Tout d’abord, permettez-moi d’évoquer votre comparution pour le Salon beige en appel le 16 juin dernier : qu’en est-il ? Articulez-vous votre défense avec les dernières études de la justice administrative, qui a estimé que le gouvernement était critiquable dans son attitude vis-à-vis de la Manif pour tous – ce que vous vous étiez contenté de constater vous-même ?
C’est effectivement ce que nous plaidons, mais la partie adverse considère qu’il ne s’agit pas d’une question de positionnement politique, mais de diffamation à l’égard d’un particulier. Nous avons diffusé la photo d’un gardien du Luxembourg qui évacue manu militari un participant de la Manif pour tous, en mettant cela en parallèle avec le fait que les jardins, en 1942, étaient interdits aux juifs. Ce que nous reproche ce gardien, c’est de l’avoir accusé d’avoir agi comme la police de Vichy (aux dépens, d’ailleurs, de toute vérité historique, la police de Vichy n’étant pas opérationnelle à Paris…). Ce que Jérôme Triomphe, notre avocat, a avancé est que l’on pouvait flouter le visage du gardien, ce que nous avons fait par la suite. D’ailleurs la jurisprudence veut qu’une personne en uniforme ne puisse exciper du droit à la protection individuelle sur l’image.

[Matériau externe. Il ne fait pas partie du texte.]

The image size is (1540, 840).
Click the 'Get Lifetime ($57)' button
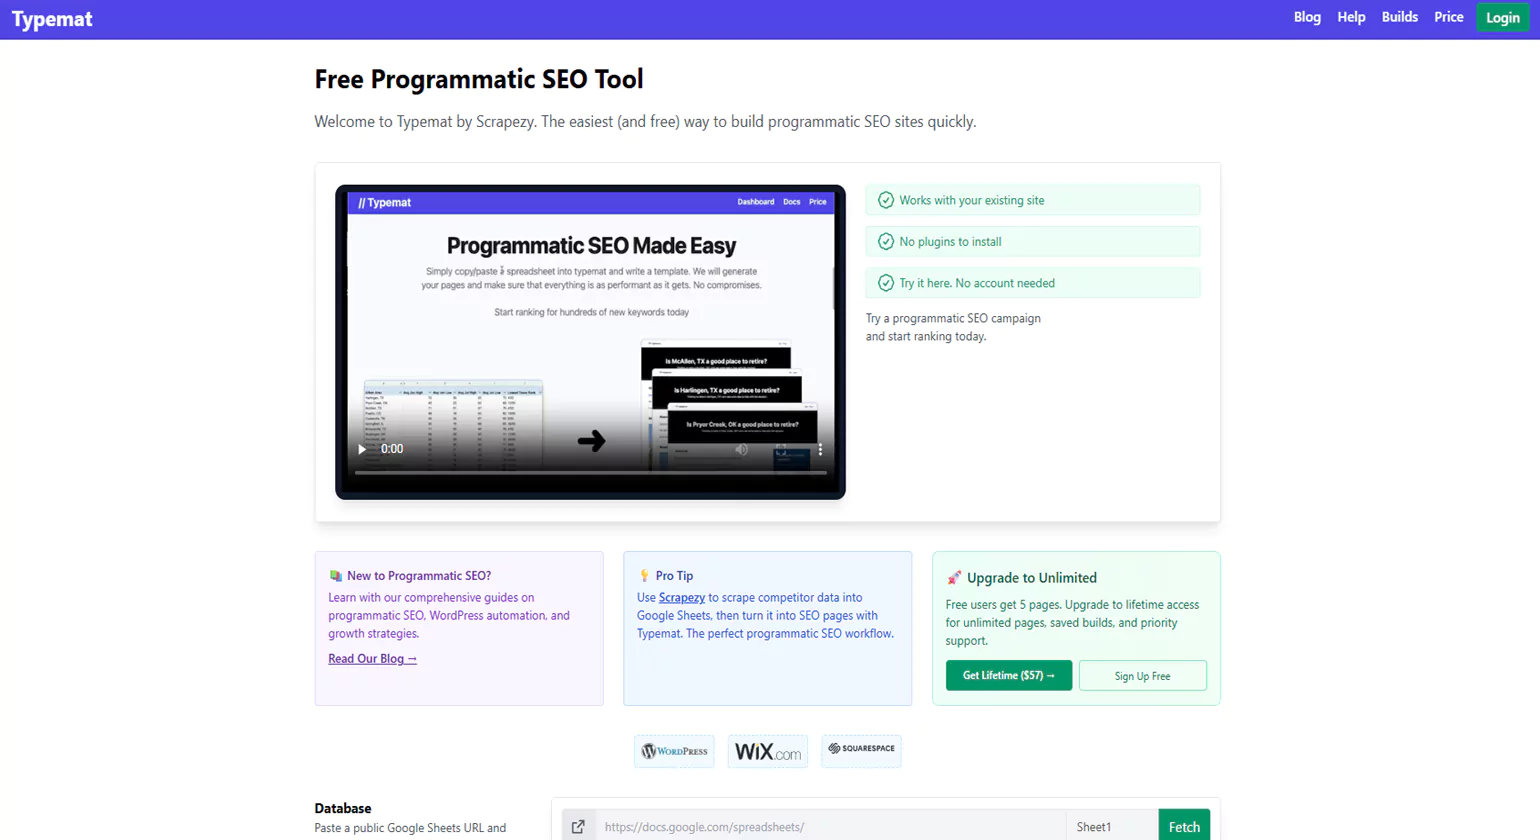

Nous soutenons donc, quant à nous, qu’il ne s’agit pas d’une diffamation envers un particulier, mais bien de la critique d’une répression arbitraire. Résultat fin septembre…
— Vous avez assisté fidèlement aux divers congrès mondiaux pour la famille : à Washington, à Moscou, à Rome et tout récemment à Tbilissi. Qui organise ces congrès ? Quelle en est la fréquence ?
— Il y a plusieurs types d’organisation, les congrès ouverts au public et d’autres plus confidentiels. J’ai participé à des congrès organisés par l’International organization for marriage et par le World congress of family, deux organisations américaines aux profils très différents : IOM pour les leaders pro-famille, pro-mariage, avec des discussions sur les stratégies, plutôt confidentielles ; WCF organisant plus souvent des congrès publics, comme à Tbilissi, avec quelques 1 000 participants, et des conférences durant trois jours, mais on peut ne pas assister à tout. WCF organise un congrès chaque année, à chaque fois dans un pays différent. Il existe également, à côté des congrès mondiaux, des congrès régionaux. Pour IOM, la cadence est moins soutenue, environ tous les 18 mois.
— Quel est le but de ces congrès ? Quelle en est la stratégie ? Y fait-on participer des personnalités inattendues pour en étendre l’influence ?
— L’idée est plutôt de bâtir des coalitions, de faire en sorte tout d’abord que des gens de pays différents partagent une vision commune, et aussi que, dans un pays, les musulmans, les catholiques, les juifs, partagent également une vision commune. A Rome, par exemple, l’axe était nettement celui des religions pour la défense du mariage (s’y trouvaient même des prédicateurs télévangélistes) en présence du cardinal Muller.
— Le Vatican participe-t-il à l’organisation ?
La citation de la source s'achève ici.